Personal information
- Full name: Edgar Ramón Muñoz Mata
- Born: 22 December 1983 (age 42) Porlamar, Nueva Esparta, Venezuela
- Height: 184 cm (6 ft 0 in)
- Weight: 81 kg (179 lb)

Sport
- Sport: Boxing

Medal record
Men's amateur boxing
Representing Venezuela
Pan American Games
| Silver medal – second place | 2015 Toronto | Super heavyweight |
| Bronze medal – third place | 2003 S. Domingo | Light heavyweight |
South American Games
| Silver medal – second place | 2002 Belém | Light heavyweight |
Central American and Caribbean Games
| Bronze medal – third place | 2014 Veracruz | Super heavyweight |
Military World Games
| Bronze medal – third place | 2019 Wuhan | +91 kg |

= Edgar Muñoz =

Venezuelan boxer (born 1983)

Edgar Ramón Muñoz Mata (born 22 December 1983) is a boxer from Venezuela, who participated in the 2004 Summer Olympics for his native South American country.

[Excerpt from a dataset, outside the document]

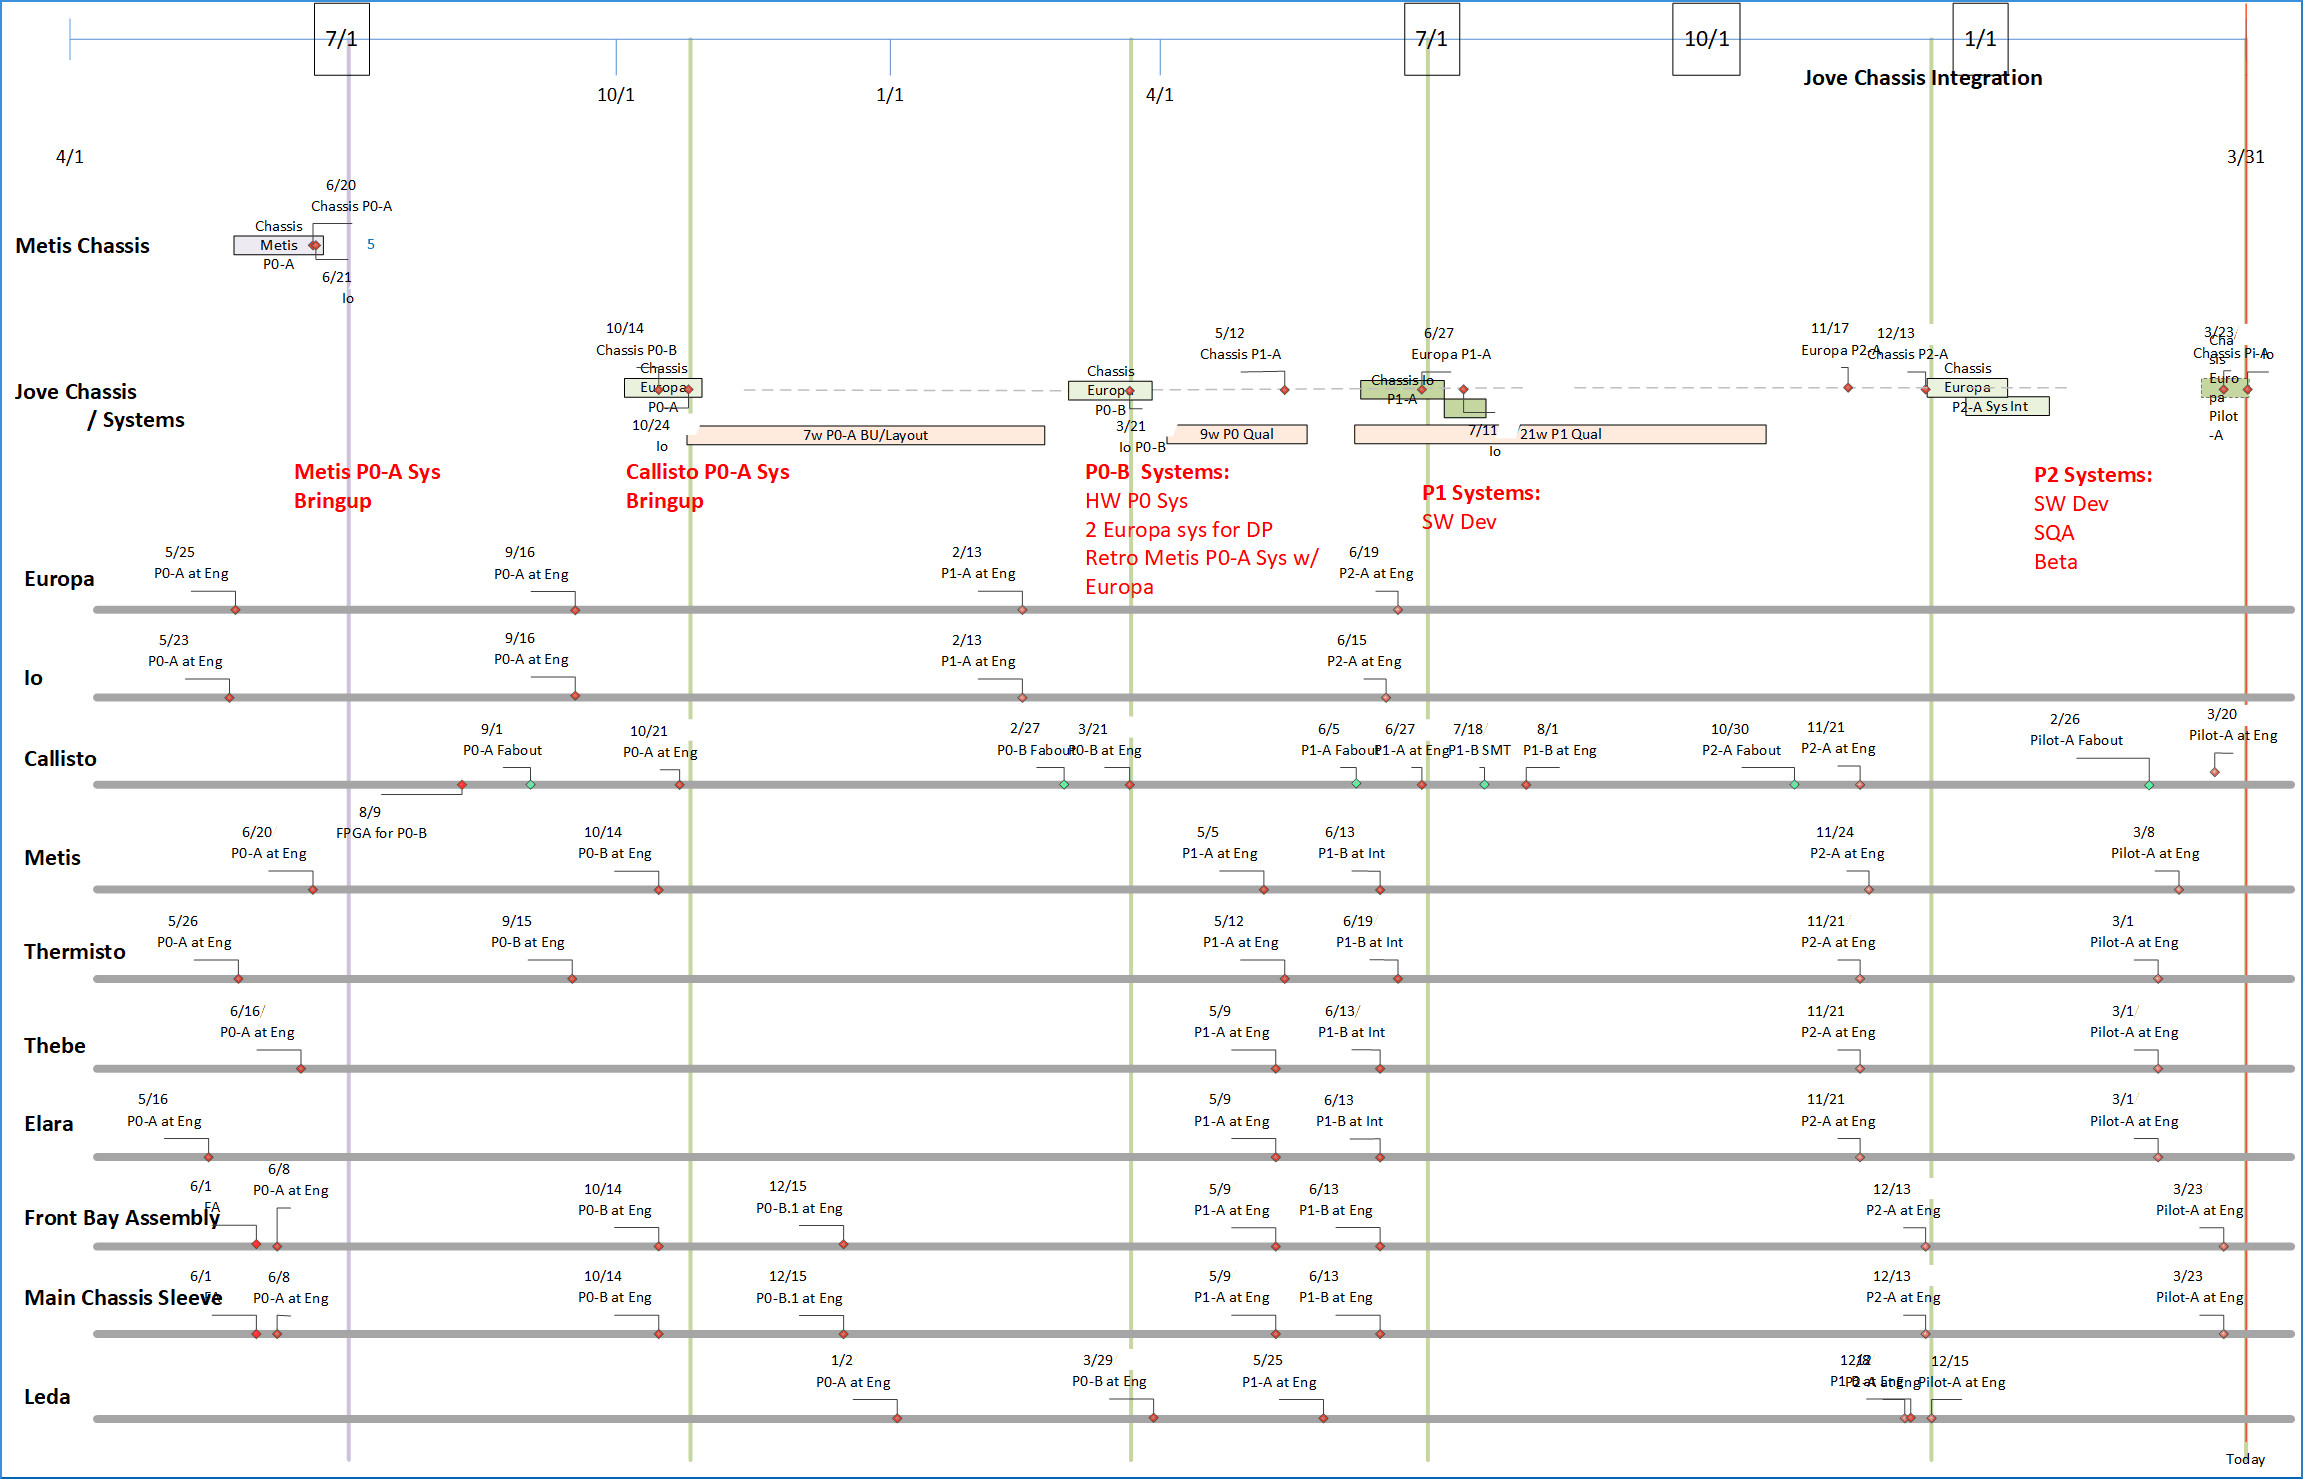This screenshot has height=1479, width=2303.
Task: Click Callisto 2/26 Pilot-A Fabout green diamond
Action: [2149, 785]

Muñoz won the bronze medal in the same division in 2003 at the Pan American Games in Santo Domingo. He qualified for the Olympic Games by ending up in first place at the 1st AIBA American 2004 Olympic Qualifying Tournament in Tijuana, Mexico.

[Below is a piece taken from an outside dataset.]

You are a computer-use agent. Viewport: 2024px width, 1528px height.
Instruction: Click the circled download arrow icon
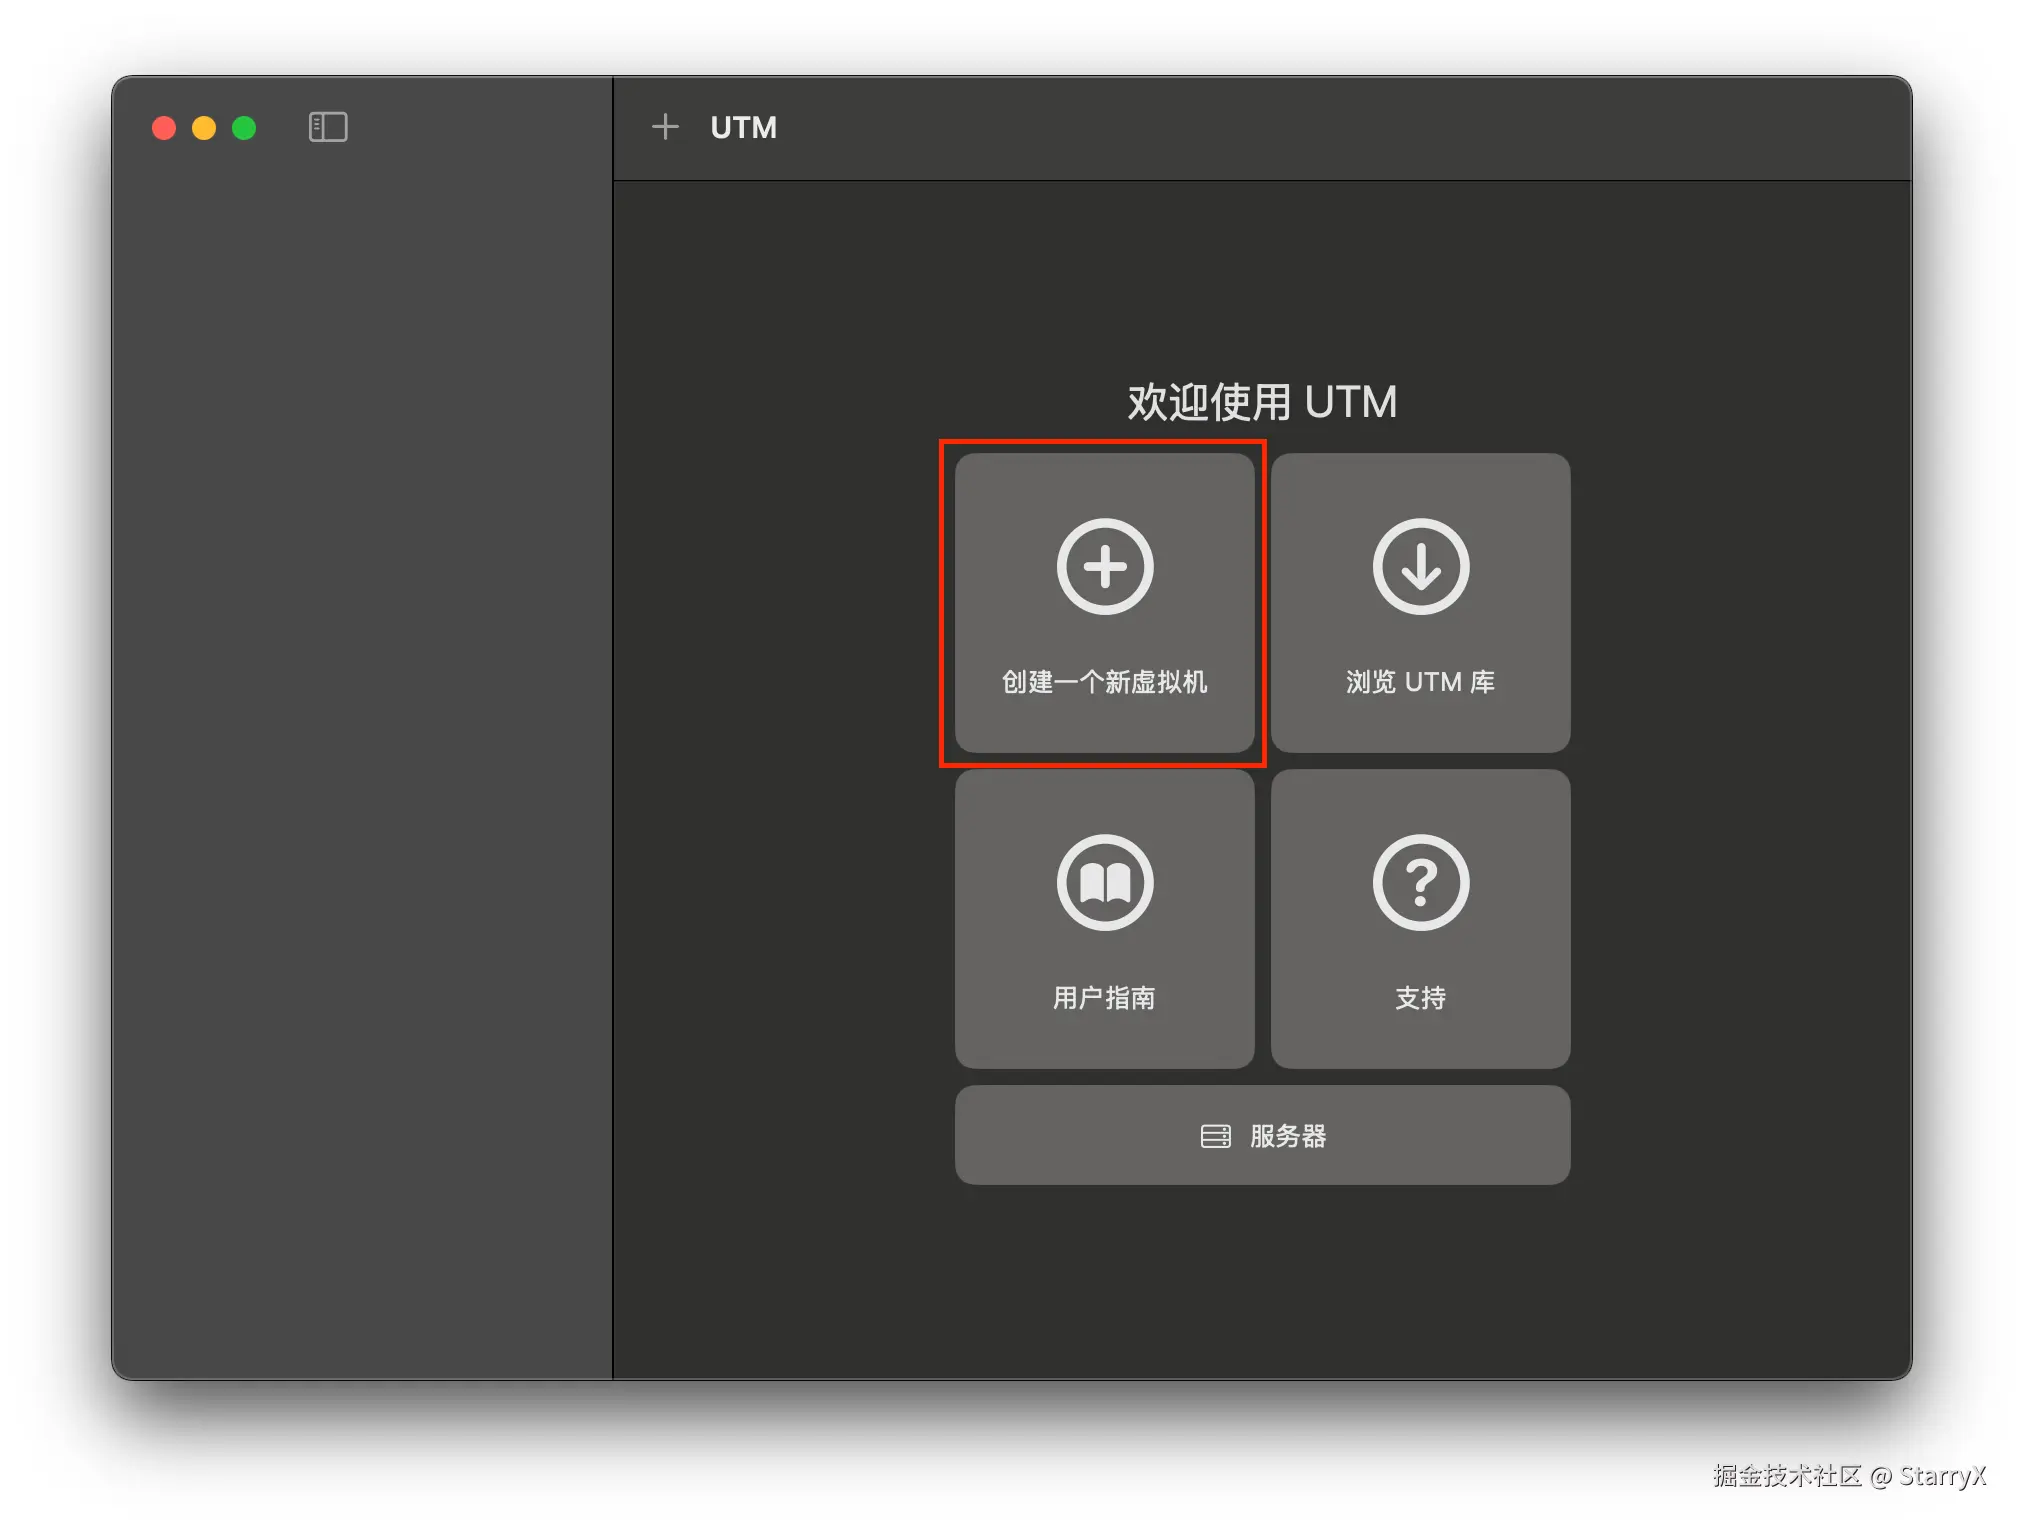(1420, 566)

At the Olympics he upset Marijo Šivolija but was eliminated 10–18 in the second round of the Light heavyweight (81 kg) division by eventual Belarusian runner-up: Magomed Aripgadjiev.

In 2019 he represented Venezuela at the 2019 Military World Games and he won a bronze medal in the men's +91 kg event.